Public health officials in Los Angeles County were alarmed on Saturday after jubilant residents flooded the streets when the presidential election was called for Joseph R. Biden Jr. Worried the spontaneous celebrations could become superspreader events, the department of public health posted a notice recommending that celebrations take place over “virtual platforms.”
“Let us remember that no matter how we feel, we all have an obligation to protect each other from Covid-19,” Barbara Ferrer, the county’s director of public health, said in the notice. “Gathering with people outside of your household, especially in settings where people are shouting, chanting or singing and not distancing can easily lead to increased cases of Covid-19.”

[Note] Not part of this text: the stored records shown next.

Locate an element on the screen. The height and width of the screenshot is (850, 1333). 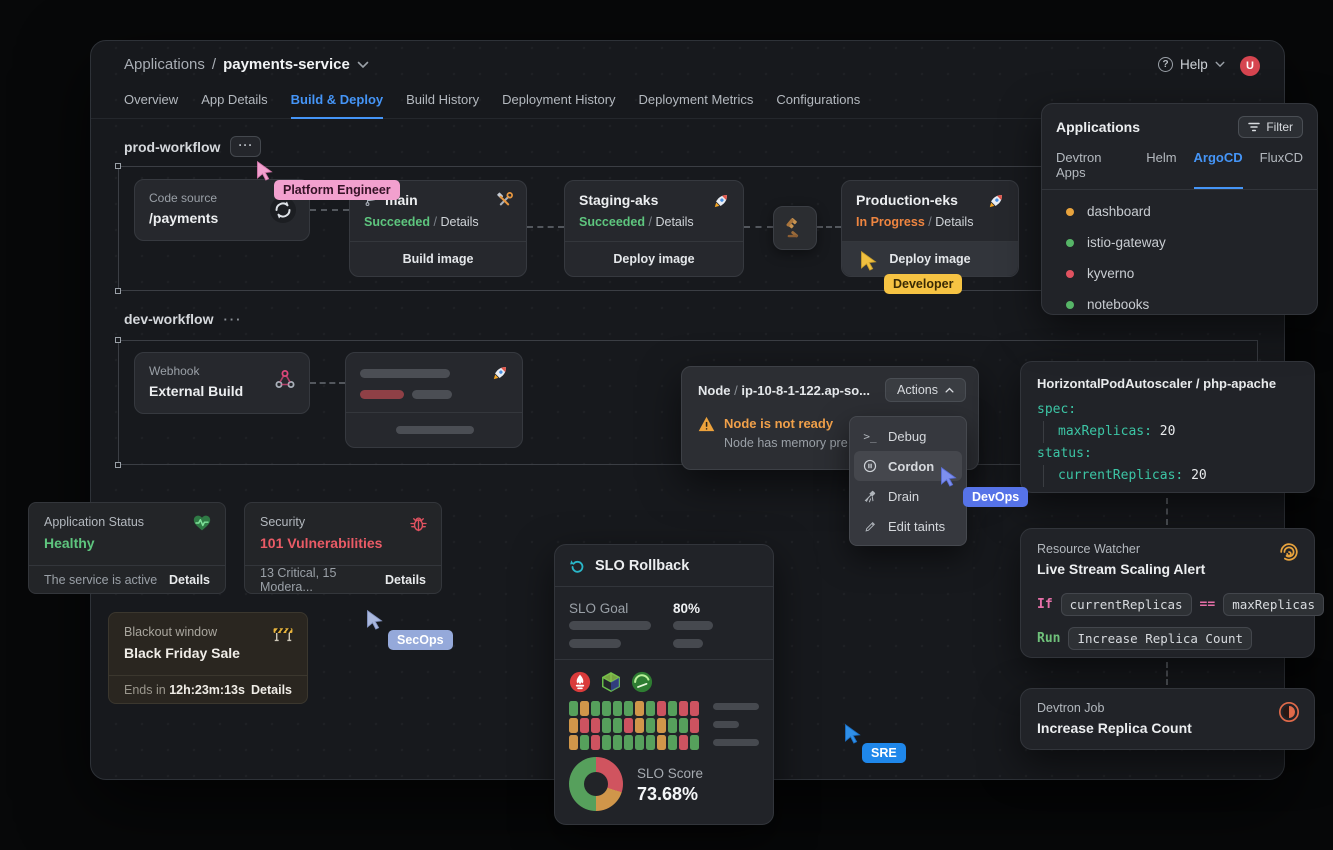
staging-name: Staging-aks is located at coordinates (619, 200).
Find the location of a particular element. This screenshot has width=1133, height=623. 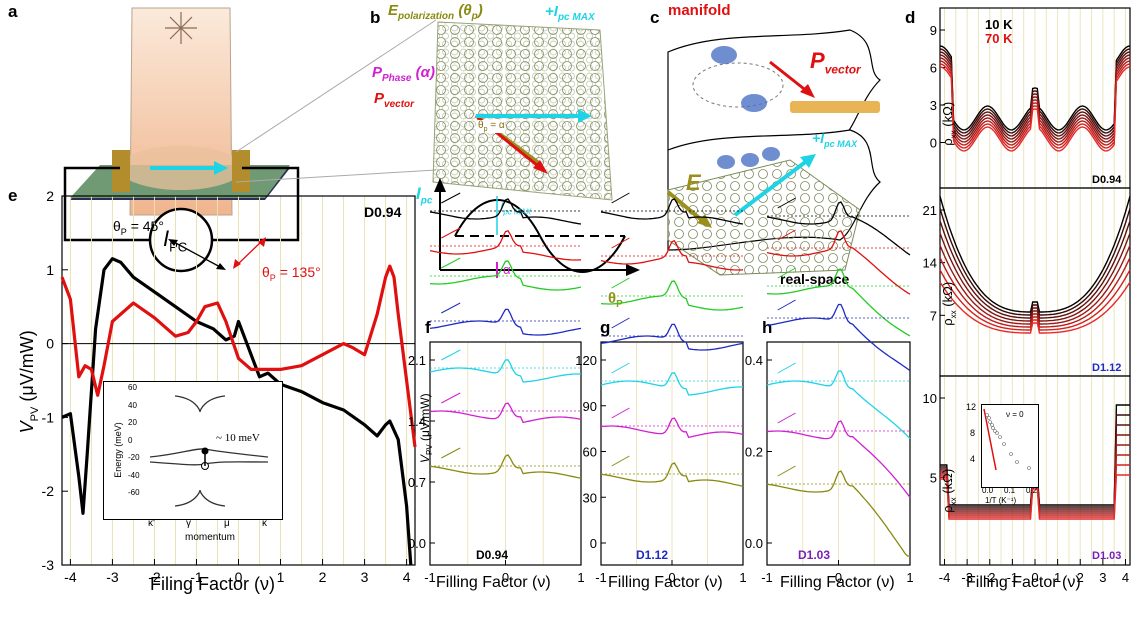

pvector-label-c: Pvector is located at coordinates (836, 62).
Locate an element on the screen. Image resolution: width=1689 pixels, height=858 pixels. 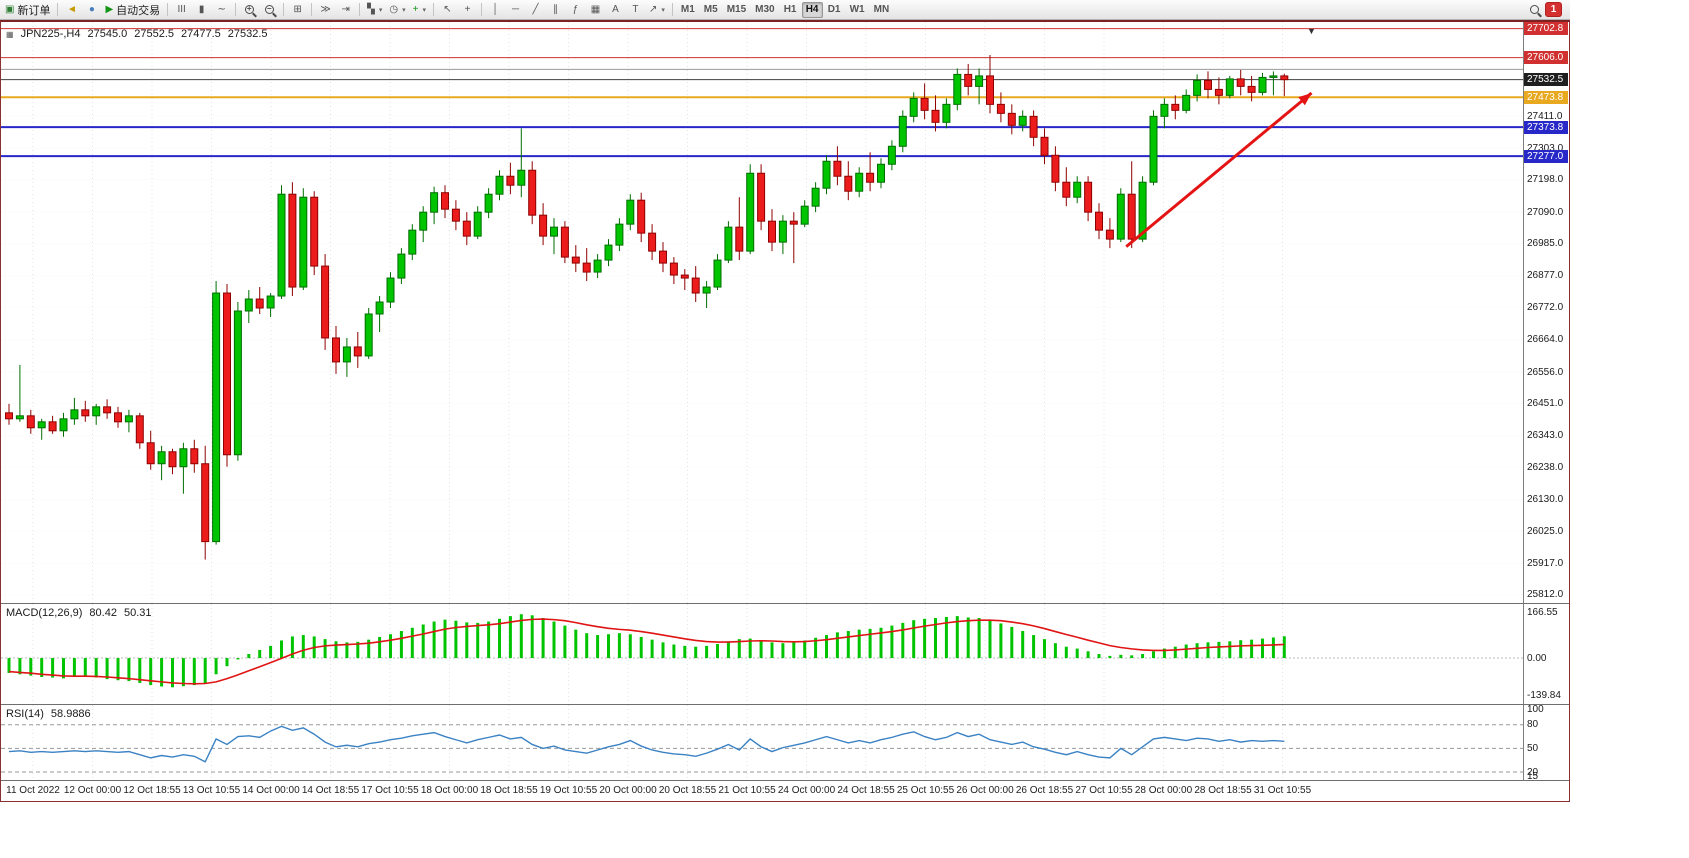
text-button: A is located at coordinates (616, 10).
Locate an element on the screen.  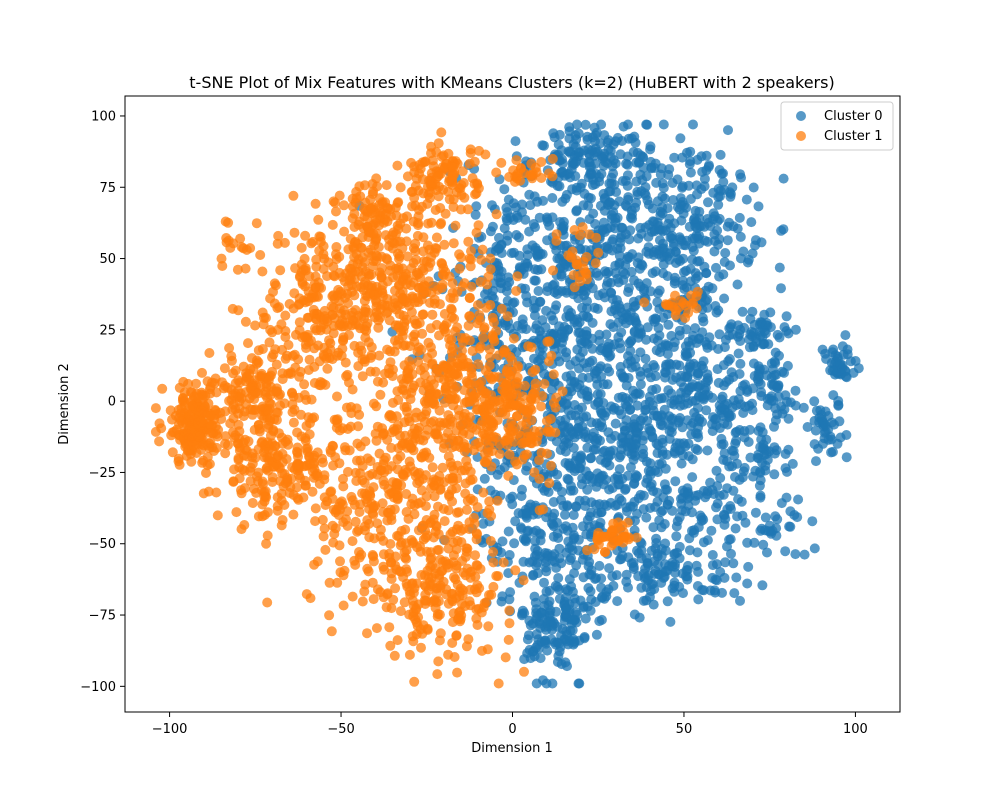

In Los Angeles County, case counts have shot up even in communities that have made a priority of controlling the virus. Colleges have pivoted almost entirely to remote instruction in California, allowing only a small fraction of the usual number of students to live in campus housing, where most have been intensively tested.

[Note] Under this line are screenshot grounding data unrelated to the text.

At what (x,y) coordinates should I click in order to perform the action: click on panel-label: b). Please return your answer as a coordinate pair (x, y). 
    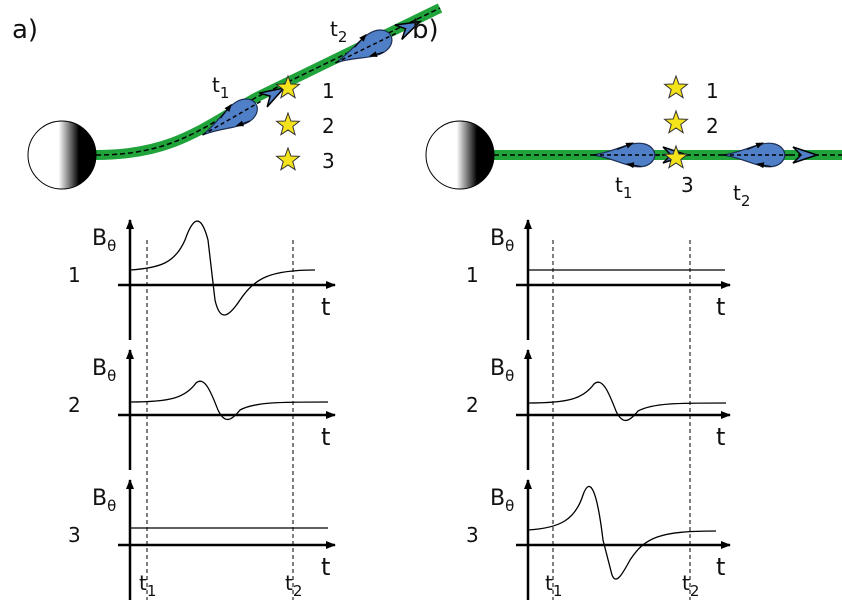
    Looking at the image, I should click on (426, 30).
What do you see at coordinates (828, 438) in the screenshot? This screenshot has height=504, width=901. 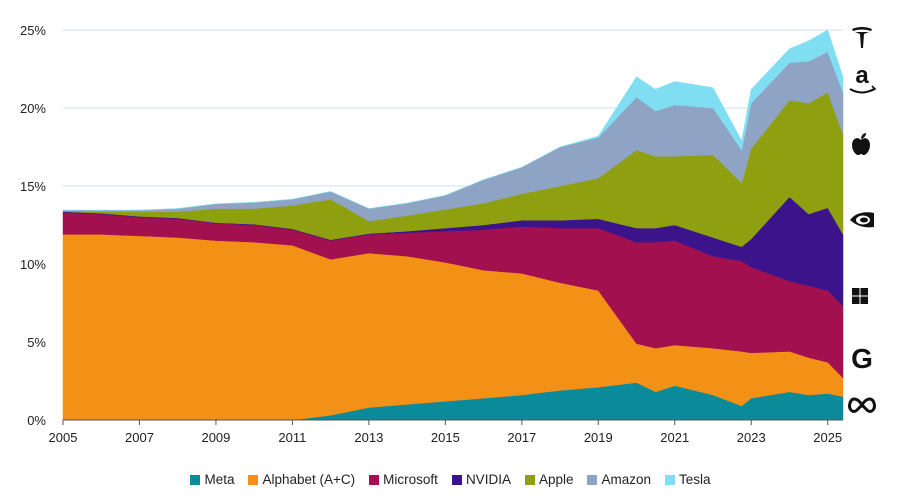 I see `x-tick-label: 2025` at bounding box center [828, 438].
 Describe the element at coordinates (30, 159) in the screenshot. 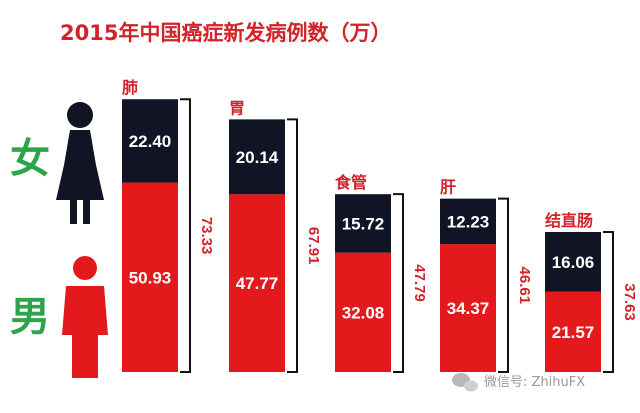

I see `legend-female-label: 女` at that location.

No matter. At the University of California, Los Angeles — which has closed its campus to all but essential visits and limited dorm occupancy to 5 percent of the normal level — an off-campus Halloween party left 29 students infected and in isolation this week, said Ricardo Vazquez, a university spokesman. At Claremont McKenna College, where campus housing has been closed, health authorities this week emailed students to warn that several of them had tested positive after parties in the nearby Inland Empire.

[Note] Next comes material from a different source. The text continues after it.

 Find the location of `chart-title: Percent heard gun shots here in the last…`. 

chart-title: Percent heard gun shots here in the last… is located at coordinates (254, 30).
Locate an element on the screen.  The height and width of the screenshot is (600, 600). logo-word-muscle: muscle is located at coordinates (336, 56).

And at the University of Southern California, where classes, which are all remote, are scheduled to end on Friday, the coronavirus dashboard showed a positivity rate of nearly 8 percent and a spike of 50 new cases among students. U.S.C.’s chief health officer, Dr. Sarah Van Orman, said the flare-up stemmed largely from study groups and other small gatherings in private off-campus apartments. At least one case, however, was a member of the women’s basketball team, whose positive test prompted the quarantine of the entire roster this week.
The virus has underscored the sheer scale of the economic and public health challenge in California. The food program at the Los Angeles public school system, which serves some 700,000 mostly low-income students scattered over more than 700 square miles, has already evolved into the largest school-based relief effort in the United States.